Is it tone-deaf to advertise your perfume as "Sauvage" in the US and Canada (including, going by what you say, Québec) given how close it is to the English slur? Oh yes, you bet. I won't argue with anyone against that, because I literally work as a professional naming consultant, and part of my job is making sure that you don't choose product/company names which might have a negative connotation in some countries. But in France at least, I don't see it causing much of a fuss honestly. And that's not because we're flaming racists or anything - well, some of us are, sadly, as evidence by Le Pen's relative success -, but because sauvage is overwhelmingly used to describe wild life in France. That's it.

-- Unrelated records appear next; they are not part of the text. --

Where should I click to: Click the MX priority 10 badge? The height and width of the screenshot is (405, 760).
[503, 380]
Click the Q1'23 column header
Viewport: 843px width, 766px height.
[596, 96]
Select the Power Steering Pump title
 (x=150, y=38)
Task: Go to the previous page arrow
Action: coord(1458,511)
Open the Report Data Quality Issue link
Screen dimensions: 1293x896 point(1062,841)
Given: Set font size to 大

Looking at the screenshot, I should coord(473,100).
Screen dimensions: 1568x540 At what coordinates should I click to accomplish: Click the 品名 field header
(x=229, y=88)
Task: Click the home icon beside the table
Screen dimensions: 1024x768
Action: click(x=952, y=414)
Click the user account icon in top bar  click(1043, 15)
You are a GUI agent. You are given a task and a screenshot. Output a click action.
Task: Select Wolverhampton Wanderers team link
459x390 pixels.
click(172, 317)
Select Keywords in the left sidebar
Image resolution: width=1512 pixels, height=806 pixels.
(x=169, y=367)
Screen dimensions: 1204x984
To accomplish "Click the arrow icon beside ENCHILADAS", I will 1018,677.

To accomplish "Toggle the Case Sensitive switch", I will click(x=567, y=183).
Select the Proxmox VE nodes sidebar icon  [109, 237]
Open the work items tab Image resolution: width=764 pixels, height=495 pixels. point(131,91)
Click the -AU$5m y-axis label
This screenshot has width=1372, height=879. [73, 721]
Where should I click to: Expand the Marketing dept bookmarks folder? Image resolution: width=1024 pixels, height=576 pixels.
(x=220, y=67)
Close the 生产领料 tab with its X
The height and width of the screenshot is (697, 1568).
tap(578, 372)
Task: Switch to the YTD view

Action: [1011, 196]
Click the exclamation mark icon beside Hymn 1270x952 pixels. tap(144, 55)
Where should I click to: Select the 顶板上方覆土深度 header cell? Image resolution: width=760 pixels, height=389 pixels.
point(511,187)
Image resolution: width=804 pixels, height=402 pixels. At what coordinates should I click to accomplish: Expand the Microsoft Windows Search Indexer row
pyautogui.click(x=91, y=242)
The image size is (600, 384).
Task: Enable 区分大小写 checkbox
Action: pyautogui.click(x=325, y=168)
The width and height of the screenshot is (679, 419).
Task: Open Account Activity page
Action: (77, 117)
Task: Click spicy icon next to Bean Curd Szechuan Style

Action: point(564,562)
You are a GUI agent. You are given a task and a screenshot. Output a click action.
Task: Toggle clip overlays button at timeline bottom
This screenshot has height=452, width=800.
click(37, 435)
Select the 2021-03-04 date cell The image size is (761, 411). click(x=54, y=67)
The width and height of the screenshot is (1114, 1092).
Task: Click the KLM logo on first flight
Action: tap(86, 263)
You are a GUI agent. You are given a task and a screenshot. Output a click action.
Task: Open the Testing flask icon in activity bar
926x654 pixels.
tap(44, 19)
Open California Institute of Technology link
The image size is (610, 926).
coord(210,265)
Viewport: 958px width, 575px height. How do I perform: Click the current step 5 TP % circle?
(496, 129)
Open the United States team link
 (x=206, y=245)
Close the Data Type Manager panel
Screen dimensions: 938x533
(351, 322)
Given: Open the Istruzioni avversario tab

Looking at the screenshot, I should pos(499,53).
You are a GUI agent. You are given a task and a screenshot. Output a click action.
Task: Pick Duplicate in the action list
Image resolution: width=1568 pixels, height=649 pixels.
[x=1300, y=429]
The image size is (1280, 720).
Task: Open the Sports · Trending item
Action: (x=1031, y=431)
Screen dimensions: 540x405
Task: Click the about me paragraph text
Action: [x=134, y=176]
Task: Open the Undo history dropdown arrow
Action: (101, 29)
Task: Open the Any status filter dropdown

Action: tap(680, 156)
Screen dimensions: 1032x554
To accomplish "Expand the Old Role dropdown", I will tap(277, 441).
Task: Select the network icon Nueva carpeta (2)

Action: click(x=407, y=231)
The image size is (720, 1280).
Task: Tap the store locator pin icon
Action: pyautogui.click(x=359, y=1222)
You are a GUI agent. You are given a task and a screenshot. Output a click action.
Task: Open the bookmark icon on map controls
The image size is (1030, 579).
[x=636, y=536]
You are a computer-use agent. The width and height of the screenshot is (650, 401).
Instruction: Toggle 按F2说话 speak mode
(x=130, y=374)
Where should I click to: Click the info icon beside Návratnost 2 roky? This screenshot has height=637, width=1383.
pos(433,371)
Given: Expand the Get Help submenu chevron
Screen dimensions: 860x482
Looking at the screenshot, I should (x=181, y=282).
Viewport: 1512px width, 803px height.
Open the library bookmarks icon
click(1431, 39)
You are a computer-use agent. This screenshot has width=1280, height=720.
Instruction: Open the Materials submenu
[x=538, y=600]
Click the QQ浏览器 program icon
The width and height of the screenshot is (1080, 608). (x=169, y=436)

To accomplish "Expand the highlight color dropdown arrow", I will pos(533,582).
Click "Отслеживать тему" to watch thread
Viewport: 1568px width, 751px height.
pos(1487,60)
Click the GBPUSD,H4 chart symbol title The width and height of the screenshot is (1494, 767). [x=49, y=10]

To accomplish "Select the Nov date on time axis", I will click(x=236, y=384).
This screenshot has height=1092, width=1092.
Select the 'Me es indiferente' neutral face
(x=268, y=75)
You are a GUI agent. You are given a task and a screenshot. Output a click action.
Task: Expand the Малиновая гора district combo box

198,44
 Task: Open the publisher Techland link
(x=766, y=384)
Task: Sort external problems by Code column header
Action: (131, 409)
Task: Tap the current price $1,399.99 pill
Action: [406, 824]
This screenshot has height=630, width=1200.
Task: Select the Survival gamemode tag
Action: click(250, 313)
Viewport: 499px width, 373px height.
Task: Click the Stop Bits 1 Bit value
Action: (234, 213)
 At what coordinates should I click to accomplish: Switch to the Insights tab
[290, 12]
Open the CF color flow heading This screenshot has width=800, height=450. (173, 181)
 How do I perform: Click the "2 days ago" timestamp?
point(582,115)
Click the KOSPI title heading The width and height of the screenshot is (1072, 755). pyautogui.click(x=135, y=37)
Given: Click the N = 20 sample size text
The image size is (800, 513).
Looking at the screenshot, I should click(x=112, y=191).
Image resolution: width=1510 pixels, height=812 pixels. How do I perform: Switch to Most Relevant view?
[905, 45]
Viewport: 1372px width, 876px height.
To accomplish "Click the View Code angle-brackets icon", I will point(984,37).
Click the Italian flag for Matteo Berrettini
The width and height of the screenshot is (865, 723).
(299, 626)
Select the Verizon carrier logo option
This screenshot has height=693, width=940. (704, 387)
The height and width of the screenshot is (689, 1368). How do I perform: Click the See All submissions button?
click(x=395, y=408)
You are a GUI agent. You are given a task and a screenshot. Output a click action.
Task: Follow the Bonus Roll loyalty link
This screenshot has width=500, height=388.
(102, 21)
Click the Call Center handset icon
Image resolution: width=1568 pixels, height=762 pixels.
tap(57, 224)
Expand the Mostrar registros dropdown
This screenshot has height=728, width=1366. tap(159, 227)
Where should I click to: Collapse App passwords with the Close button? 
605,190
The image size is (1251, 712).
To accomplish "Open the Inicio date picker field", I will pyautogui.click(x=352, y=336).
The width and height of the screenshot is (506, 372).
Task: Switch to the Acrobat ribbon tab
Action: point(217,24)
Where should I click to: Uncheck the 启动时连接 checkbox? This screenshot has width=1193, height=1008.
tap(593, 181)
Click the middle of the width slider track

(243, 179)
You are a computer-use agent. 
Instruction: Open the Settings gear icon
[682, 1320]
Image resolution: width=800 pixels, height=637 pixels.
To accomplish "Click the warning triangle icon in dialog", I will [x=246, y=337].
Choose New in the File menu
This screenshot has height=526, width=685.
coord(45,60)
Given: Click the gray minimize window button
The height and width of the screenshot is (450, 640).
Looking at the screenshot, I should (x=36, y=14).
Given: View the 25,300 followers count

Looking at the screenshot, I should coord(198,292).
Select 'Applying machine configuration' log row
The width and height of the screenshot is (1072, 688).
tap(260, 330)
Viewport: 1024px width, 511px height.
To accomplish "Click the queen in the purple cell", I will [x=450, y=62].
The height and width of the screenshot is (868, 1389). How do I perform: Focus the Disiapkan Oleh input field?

(Side question to English people: do y'all really use the word "faggot" for "cigarette" all that often anymore? I know "fag" used to be/is used that way, but what about now? I'd imagine that, in 2019, it's slowly being dropped because the homophobic slur is just too well-known at this point, but I wouldn't know for sure. I don't live in the UK)
Yeah but it's colonists from France that gave us this horrible legacy, you can read up about you culture's horrible history before french-splaining words to whitewash your shitty history.
"the english slur" fucking unreal, tu devrais être gêné de ton manque de connaissances de ce que ton pays a fait aux culture autour de la planète. Tes murs de texte puent le privilège et l'ignorance.
Not quite as bad perhaps, but YSL's Opium perfumes have had some terrible and campaigns. No one seems to have made a fuss about this but I thought having an ad for a perfume called Black Opium featuring a white woman running around Chinese city is a bit tone deaf.
Edit: A pretty good write up on this here:
It does make me think that courting controversy is quite often a deliberate part of these campaigns.
On that note, I'm not interested in discussing further. You just double down on calling me ignorant and privileged when the only point I'm making is one of linguistic and regional differences in word usage. Keep misconstruing my posts as some kind of rationalization for colonialism and French apologism all you want, I'm not having that shit. You do you.